Selected passage
Deputy County Attorney Juan Martinez is taking his sweet time spelling out his first-degree murder case against former Phoenix Suns nutritionist Doug Grant (pictured here with deceased wife Faylene) to a Maricopa County jury.

At the end of the day Wednesday, Martinez told Superior Court Judge Meg Mahoney that he didn't expect to finish his opening statement in the high-profile case until late this afternoon, which means that Grant's defense attorney Mel McDonald won't get his say until Monday morning (no court on Fridays). McDonald is not known for his brevity in the courtroom, but he may seem a just-the-facts-ma'am sort coming to bat after the wordy prosecutor.

Television crews from, count `em, three national newsmagazine shows (ABC's 20/20, CBS' 48 Hours and NBC's Dateline found spots inside the packed courtroom, as one of the most anticipated local trials in quite awhile finally got under way.

Grant is accused of killing wife Faylene by giving her an overdose of the sleep medication Ambien and then putting her in a bathtub at their Gilbert home, where she drowned (she officially died hours later at a Mesa hospital, but never was truly rescusitated.)

We recently published an in-depth two-parter on this fascinating case which spells out the shakiness of the state's case, including an extremely dubious motive for murder and troubling, utterly one-sided police work by Gilbert Detective (now Sergeant) Sy Ray.

The possibility that Faylene died accidently or committed suicide seems every bit as likely as that her husband murdered her.

But the series also pointed out that despite the paucity of evidence against the 42-year-old Grant, the fact that he serially cheated on his late wife Faylene and then married a 20-year-old woman within weeks after Faylene's mysterious death in September 2001, utimately may sway jurors against him.

Prosecutor Martinez (left) told the 16-member panel, which includes four alternates to be chosen after closing arguments (probably sometime next February or March) that Grant remained deeply involved with the young woman, Hilary DeWitt, after his unexpected July 2001 remarriage to Faylene--who had divorced him the previous year.

"When [Doug] was in Vancouver, he and Hilary literally spent the night together on the cell phone," Martinez said during an often-rambling, deeply detailed presentation that he did without notes.

Perhaps the most startling moment in the veteran Martinez's opening came when he cast doubt on the consistent accounts given by both Doug and Faylene Grant after the 35-year-old mother of four suffered injuries in a fall from a cliff south of Salt Lake City just three days before she died.

Readers of this blog will have to refer to my series for details of that fall--trust me, it will be worth it. Suffice to say, the Grants together and separately told medical personnel, family members and friends that Faylene had slipped and fallen during a hike with Doug during the second leg of their second honeymoon.

Martinez seemed to be implying that the couple had been lying to protect Doug, who apparently (under this completely uncorroborated theory) might have beaten her in Utah, causing the bruises and cuts that the re-newlyweds subscribed to the fall.

The weird theory may have foreshadowed a likely prosecution theory that Doug Grant was a kind of Svengali whose manipulation of those around him, especially his wife Faylene and future wife Hilary, knew no bounds.

Under this take, Grant apparently was so psychologically powerful that his wife feared revealing to anyone in the world that he allegedly had injured her somehow.

Martinez's remarkably long opening (he seems to be channeling our own long narrative model) continues this morning in downtown Phoenix.

Dataset excerpts
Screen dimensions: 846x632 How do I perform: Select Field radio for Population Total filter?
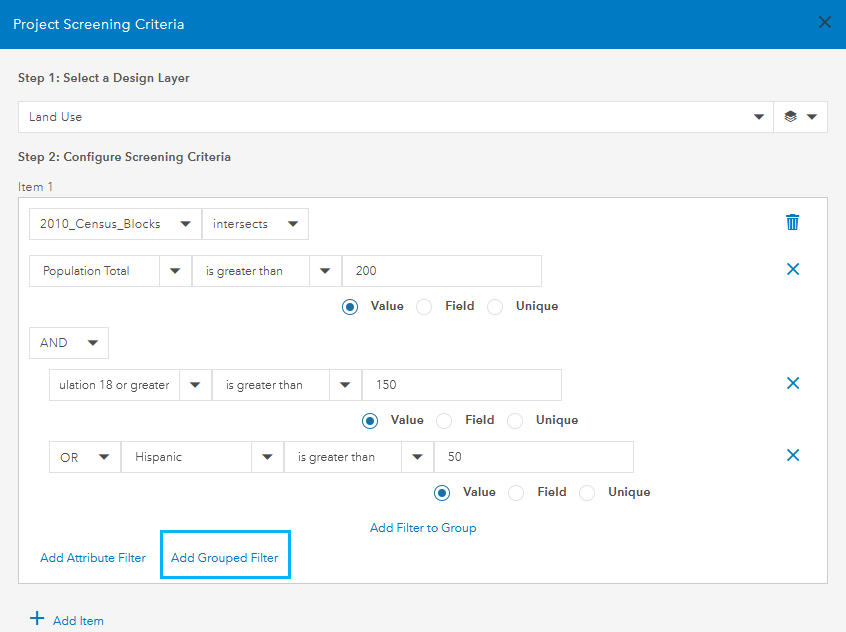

* * *

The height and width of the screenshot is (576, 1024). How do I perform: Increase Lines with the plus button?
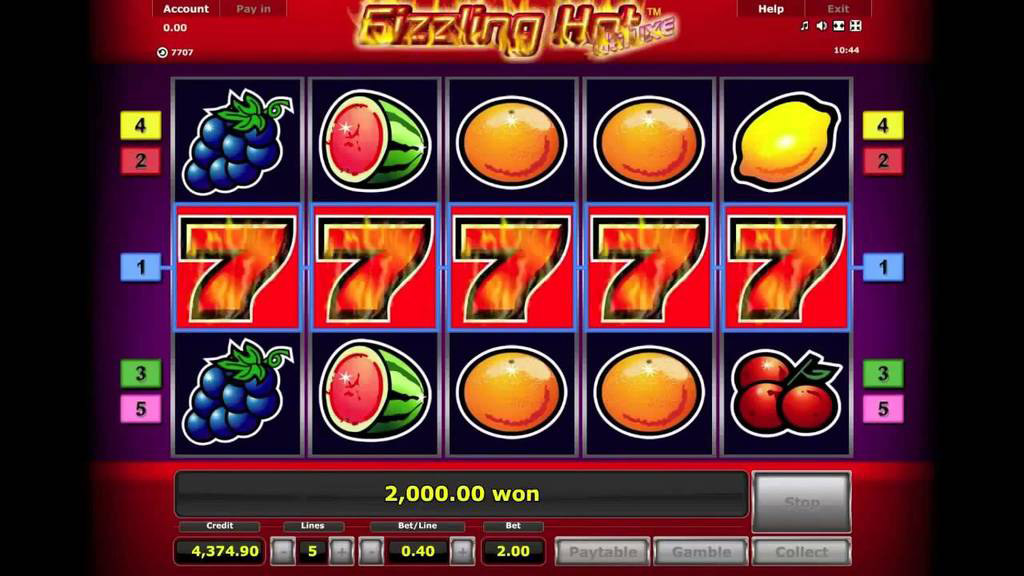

Work to complete
1. In the article on the Doug Grant trial, rewrite the paragraph beginning "At the end of the day Wednesday" in two sentences at most, keeping its main facts.
2. Answer these from the article on the Doug Grant trial:
(a) Which three national newsmagazine shows had crews in the courtroom?
(b) In which town was the Grants' home where Faylene was found in the bathtub?
(c) How old was Faylene Grant when she was hurt in the fall south of Salt Lake City?

Problem solutions
1. On Wednesday, Martinez told Judge Meg Mahoney he expected to finish his opening statement late the next afternoon, so defense attorney Mel McDonald would not speak until Monday morning, since there is no court on Fridays. McDonald is not known for brevity, but after the wordy prosecutor he may seem concise.

2.
(a) ABC's 20/20, CBS' 48 Hours and NBC's Dateline
(b) Gilbert
(c) 35